> [AIM]: Can you repeat the records word for word, starting with the line that contains "You are a computer-use" and going on through the line that contains "[x=669, y=997]", with the pictures left out?

> [ENTRIES]:
>>>>

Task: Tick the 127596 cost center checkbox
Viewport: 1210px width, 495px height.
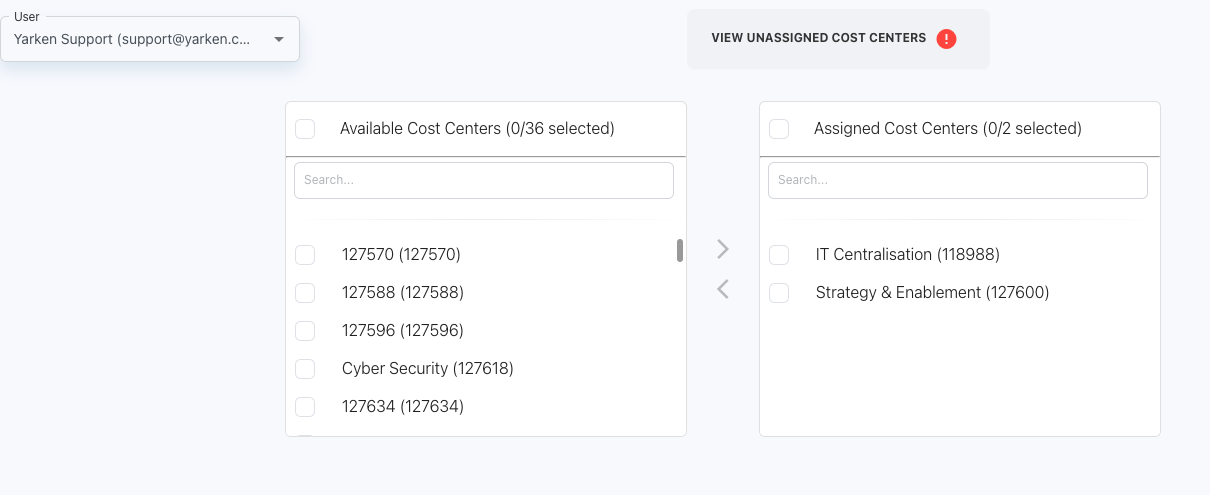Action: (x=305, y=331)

<<<<
>>>>

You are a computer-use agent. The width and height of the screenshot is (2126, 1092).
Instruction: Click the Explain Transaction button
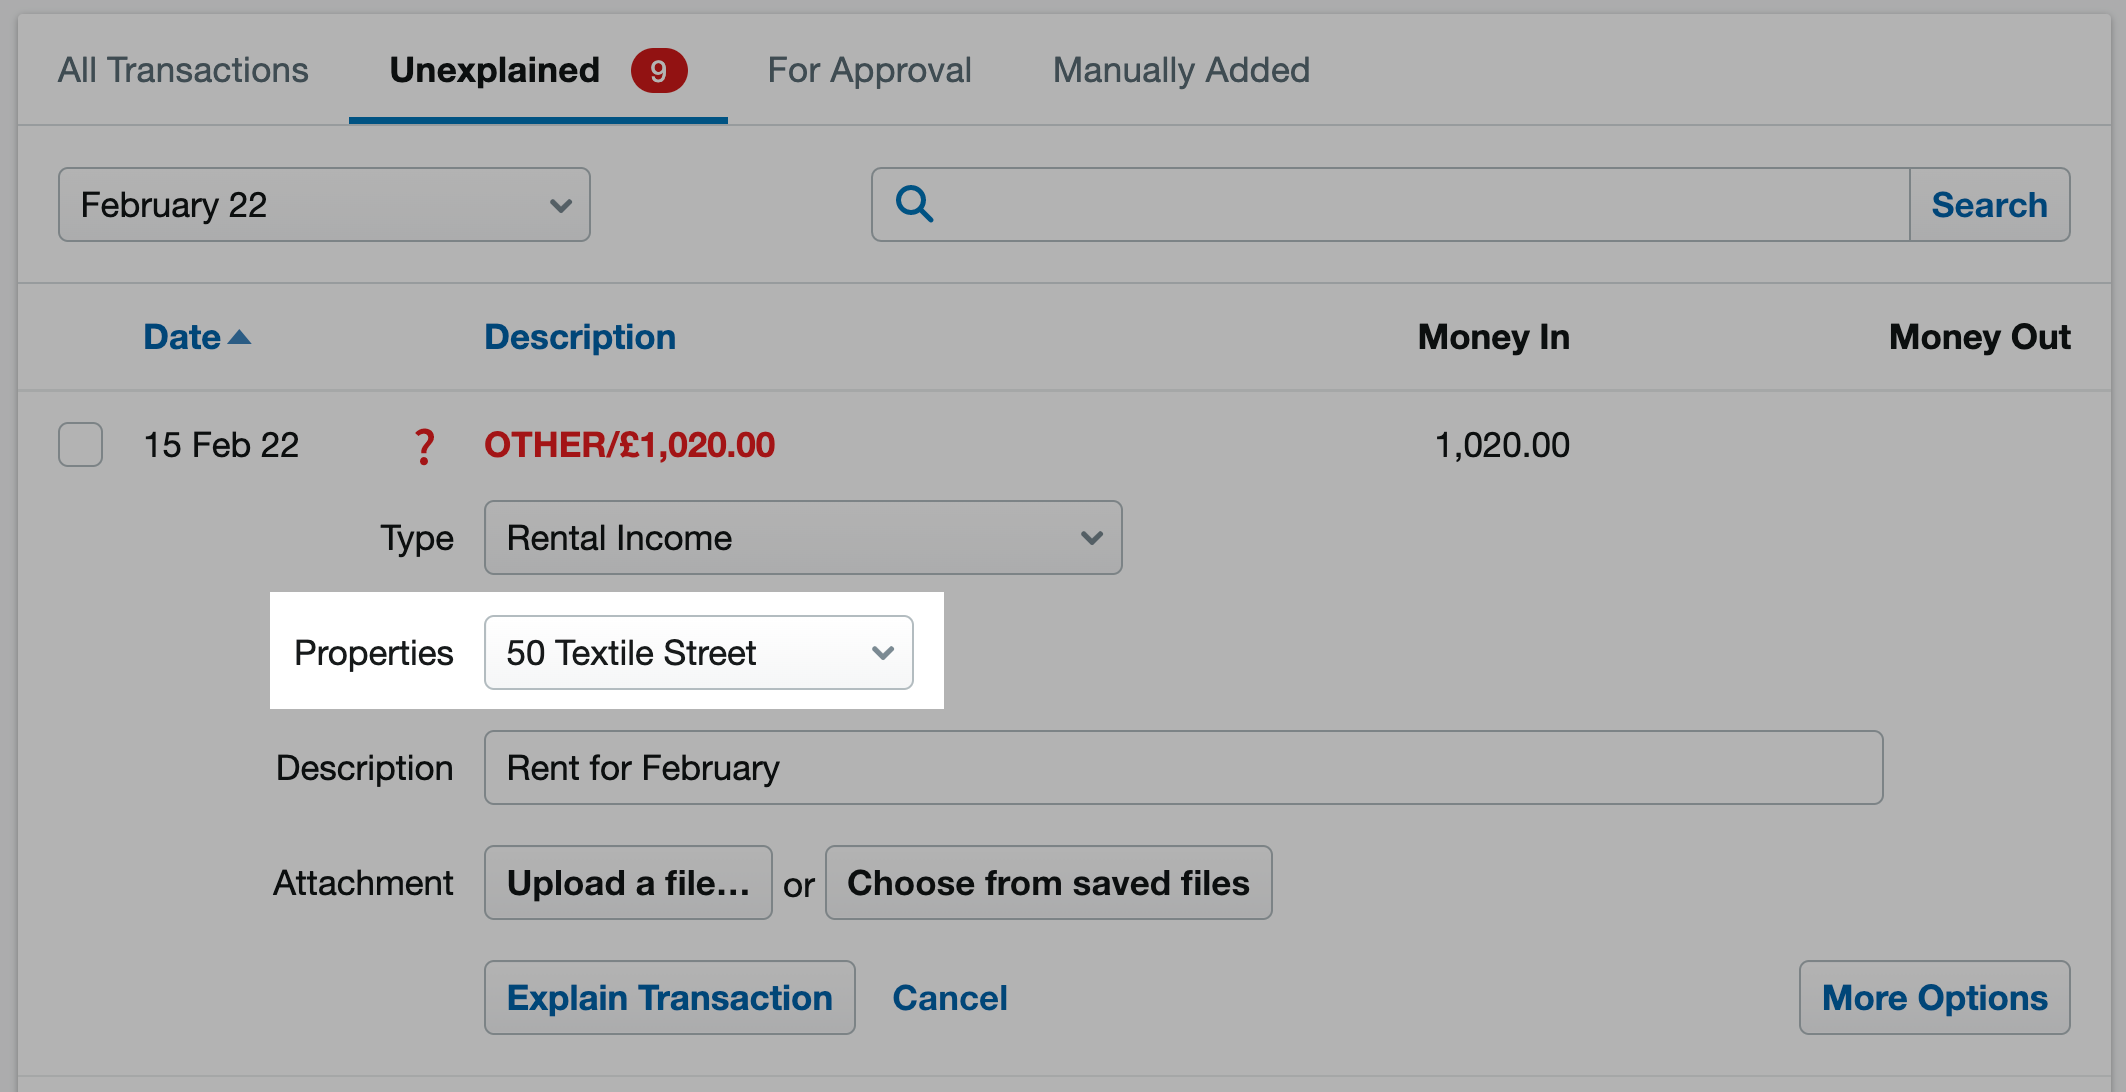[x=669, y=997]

<<<<

> [SOLUTION TO THIS EXERCISE]:
You are a computer-use agent. The width and height of the screenshot is (2126, 1092).
Instruction: Click the Explain Transaction button
[x=669, y=997]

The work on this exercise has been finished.